The Residence of Fear and of Trust

Where do people live when they are primarily driven by fear of other people?

Where do people live when they are primarily driven by trust in other people?

I am working on a new research project.  I have been wrestling with the core question.

Today, I think this is it.


Mac said...

You pose two extremely interesting questions, or rather, two sides of an interesting philosophical coin. A little clarification would be useful. I doubt that you are speaking in geographic terms.

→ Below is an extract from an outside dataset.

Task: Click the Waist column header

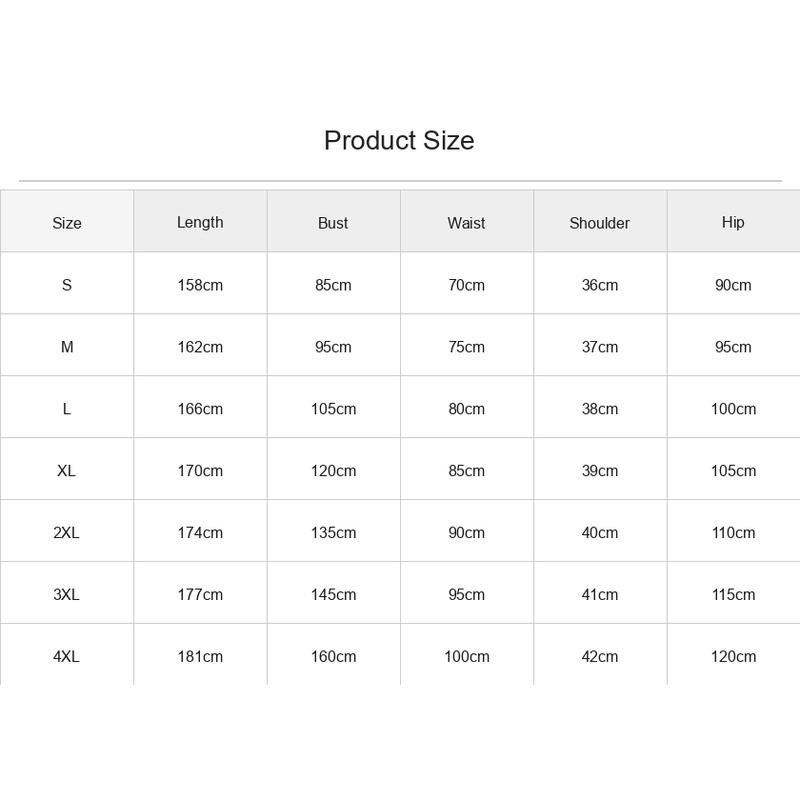Action: (x=466, y=223)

Am I correct in interpreting the phrase “Where do people live when….” to mean “Where are they emotionally/spiritually/intellectually grounded at the various times that they live in fear or in trust?”

Mac said...

"emotionally/spiritually/intellectually centered" might be better?

Gruntled said...

I am actually thinking geographically. I am looking at who lives in gated communities and low-density exurbs, versus who lives in inner-city and trolley suburb dense neighborhoods. This is a "big sort" study, as well as a class culture study, looking just at the college-educated class.

Mac said...

Then I look forward to your findings. I'm not certain, and your study will attempt to answer this, that picking a neighborhood in which to live has much to do with trust in your fellow man. But then, I have not really trusted anyone, other than combat-arms combat veterans, since 1969. I have a doctorate, have lived around the world, and my constant model has been: I trust combat veterans until they demonstrate to me that they are untrustworthy (and I have found that when they know I am a combat veteran, too, they rarely disappoint me). I do not trust anyone else until they demonstrate to me that they are trustworthy (and I have found that a majority do not rise to that level). Whether living in a gated community, in the city, or in a rural setting, my model has not changed and has been pretty accurate.